According to the documents Kudret Oytan, currently consul general in the city of Mostar in Bosnia and Herzegovina, supplied the official e-mail addresses of the foreign ministry, and the gang believed he had significant information on the private lives of Turkish diplomatic staff. As seen in the notes on Ambassador Aksen, Oytan had already shared some details with the gang. Oytan is still serving as consul general in Mostar.
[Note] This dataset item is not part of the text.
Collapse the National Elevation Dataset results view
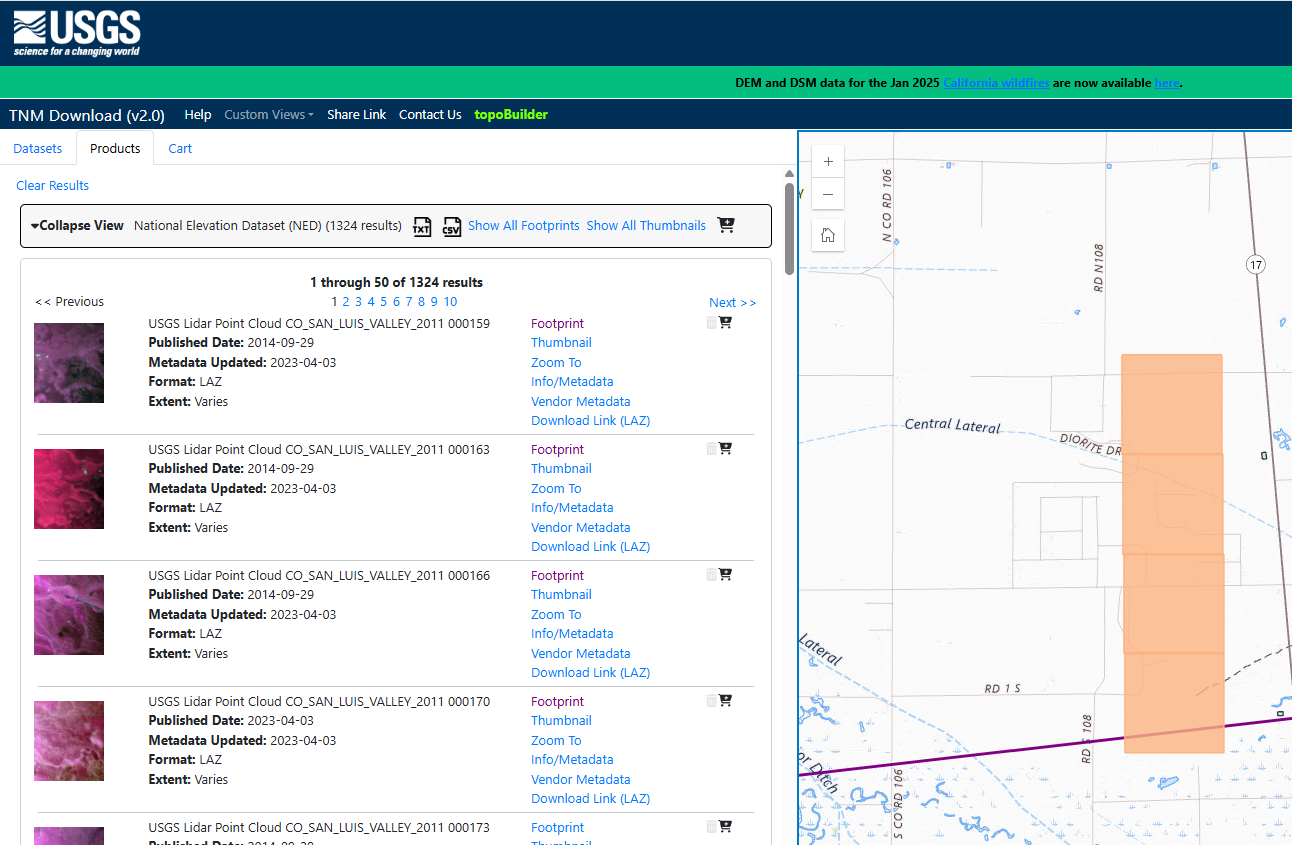The height and width of the screenshot is (845, 1292). [77, 226]
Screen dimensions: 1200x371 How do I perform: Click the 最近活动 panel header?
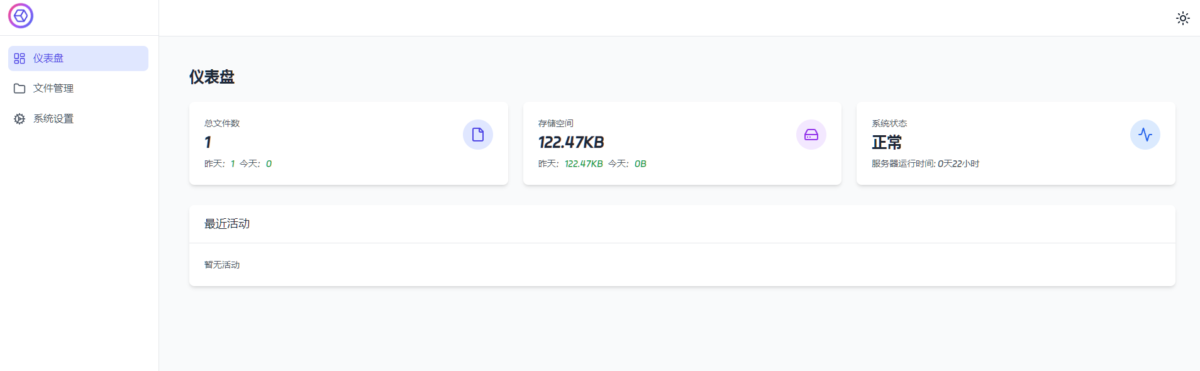pyautogui.click(x=682, y=224)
A list prepared by Yeliz Ozmen, an escort women, also put forward numerous diplomatic leaks and sensitive information about the suspects in the Izmir prosecutor’s case. The gang obtained contact details of diplomatic representatives in Ankara from Ambassador Aylin Taşhan, then deputy director general of protocol. Furthermore, Güçlü Kalafat handed over classified information on the foreign visits of the Turkish president, prime minister and foreign affairs minister. “He prefers long stays. Fond of Moldovan ladies… Aggressive, alcoholic and has knowledge of brothels,” Ozmen noted.
Turkish Ambassador to Mali Murat Mustafa Onart provided two installation CDs for the foreign ministry’s data system, the note claimed. If that’s true, the gang may have accessed all classified information kept in its data system via these CDs.
The indictment drafted by the chief public prosecutor was accepted by a high criminal court in İzmir in 2011. In accordance with the investigation, suspected members of the gang were detained. The detainees reportedly held high-profile positions in the defense ministry, the land and naval forces and other military agencies. Based in Izmir, the gang had branches in a number of provinces, including Istanbul, Ankara, Bursa, Antalya, Mugla, Manisa, Zonguldak and Ordu.
However, the judges, prosecutors and security officers involved in that case were arrested in 2016, and the judicial process was not concluded.